应用低密度芯片初步筛选胃癌淋巴转移相关基因的研究

目的:运用低密度cDNA芯片技术初步筛选影响胃癌淋巴结转移的分子标志。方法:运用自制低密度cDNA芯片检测15例胃癌患者原发癌灶和淋巴结转移癌中多个基因mRNA表达,并用RT-PCR方法进行验证,分析其与胃癌侵袭和淋巴结转移的相关性。结果:hTERT在淋巴结转移癌中表达明显高于胃原发癌灶(P= 0．001)。原发癌灶中MMP-7和Heparanase表达在小结节孤立型淋巴结病例中明显高于大结节融合型者(P值分别为0．022和0．002),而CDH1表达明显降低(P= 0．002);淋巴结转移癌灶中CDH1表达在小结节孤立型淋巴结病例中亦明显降低(P=0．046)。按淋巴结转移个数分成轻重两组(≤6个为轻度转移,≥7个为重度转移),原发癌灶中MMP-7和hTERT表达在重组明显高于轻组(P值分别为0．001和0．005);淋巴结转移癌灶中MMP-7、S100A4和hTERT基因表达在重组明显增高(P值分别为0．000 05、0．007和0．016),而nm23H1和CDH1表达明显降低(P值分别为0．013和0．001)。胃原发癌中MMP-7、Heparanase、S100A4过表达和(或)nm23H1、CDH1、KAI-1表达降低或缺失者,胃癌多侵透浆膜,且浆膜受侵面积较大。结论:hTERT、MMP-7、S100A4、Heparanase、CDH1和nm23H1基因表达与胃癌淋巴结转移关系密切,可望成为胃癌淋巴结转移诊断和治疗的分子靶点。

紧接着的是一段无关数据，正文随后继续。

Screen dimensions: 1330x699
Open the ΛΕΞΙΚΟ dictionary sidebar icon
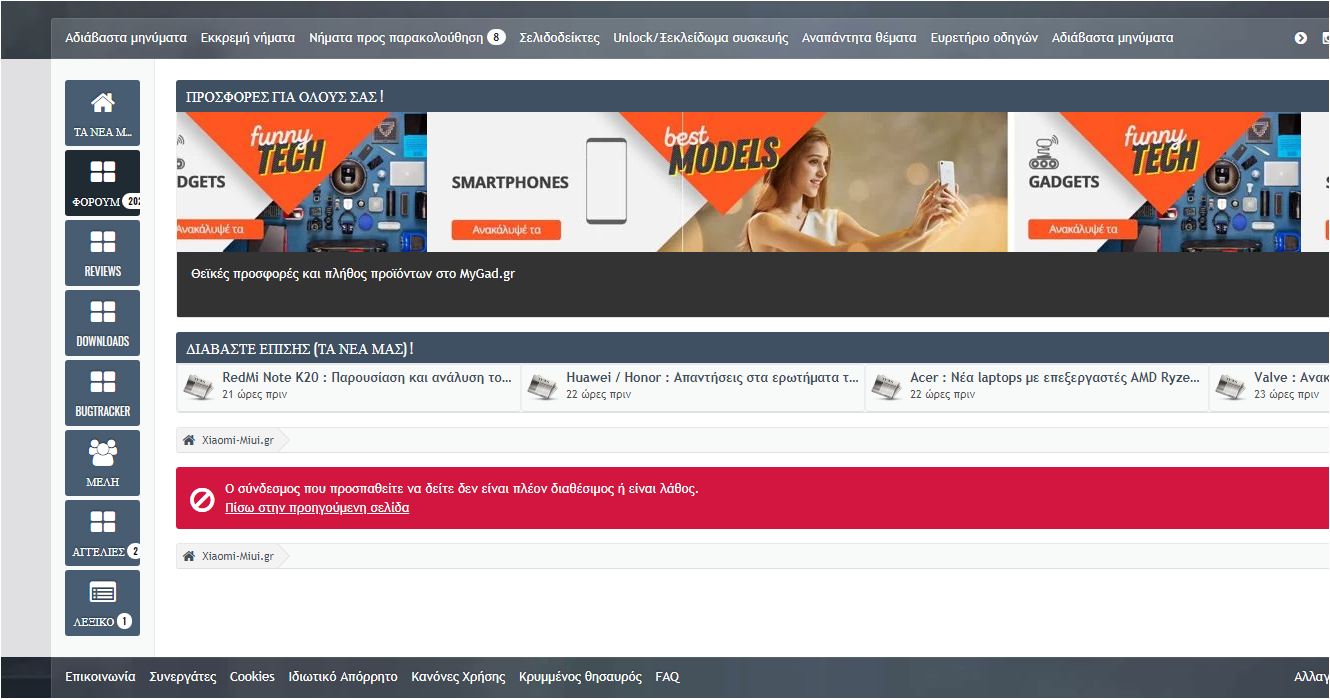(102, 602)
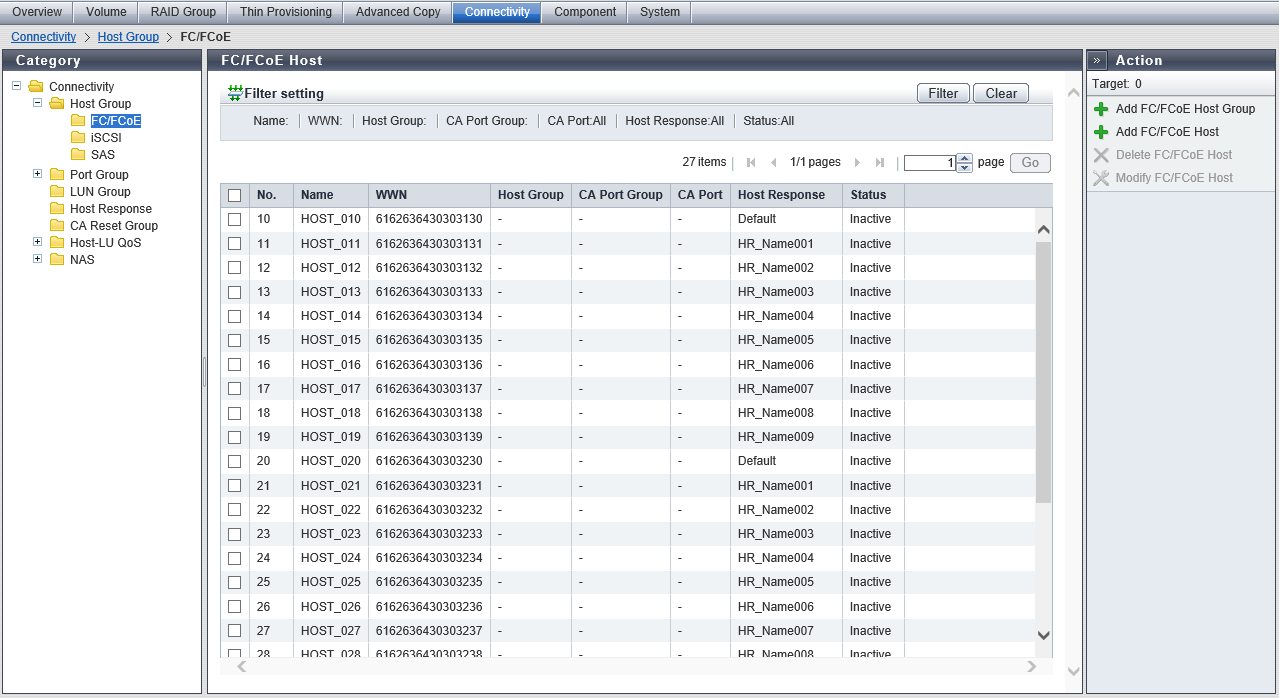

Elementary screening lymph node metastatic-related genes in gastric cancer by low-density cDNA microarray

OBJECTIVE: To screen the lymph node metastatic-related genes in human gastric cancer hy the low-density cDNA microarray technique. METHODS: A total of 15 gastric cancer primary and nodal involvement lesions were examined by a low-density cDNA microarray containing 23 genes and RT-PCR was used for the further verification. The correlation between the gene expression and invasion and nodal involvement were analyzed. RERULTS:Hybridization signals bad good specificity, which were seen for the house keeping genes (internal control) . but were not seen for the hepatitis B gene (negative control) and spotting solution only (blank control). The expressions of hTERT in the nodal lesions were higher than those in the coupled primary lesions (P=0. 001). With respect to the number of nodal involvement, MMP-7 and hTERT expressions in the primary lesions were higher in the heavier nodal involvement group (no less than 7) than those in the lighter one (no more than 6)(P=0. 001,0. 005 respectively). MMP-7, S100A4 and hTERT expressions in nodal lesions were higher in the heavier than those in the lighter (P=0. 000 05,P = 0. 007,P=0. 016, respectively), whereas nm23H1 and CDH1 were lower(P = 0. 013,P = 0. 001). With respect to the nodal type, in the primary lesions MMP-7 and Heparanase expressions in the small node isolation were higher than those in the big node fusion (P = 0. 022,0. 002 respectively). Whereas CDH1 expression was lower (P=0. 002), so did CDH1 expression in nodal lesions (P = 0. 046). In patients with MMP-7, Heparanase, S100A4 overexpressions and/or nm23H1, CDH1, KAI-1 lessexpressions or loss in gastric cnacer primary lesions, most cases were serosa involvement and the area of serosa involvement was biggish. CONCLUSION: MMP-7, hTERT, Heparanase, CDH1 correlated closely with nodal involvement in gastric carcinomas, and may be the molecular target for an early diagnosis of nodal involvement and treatment in gastric cancer.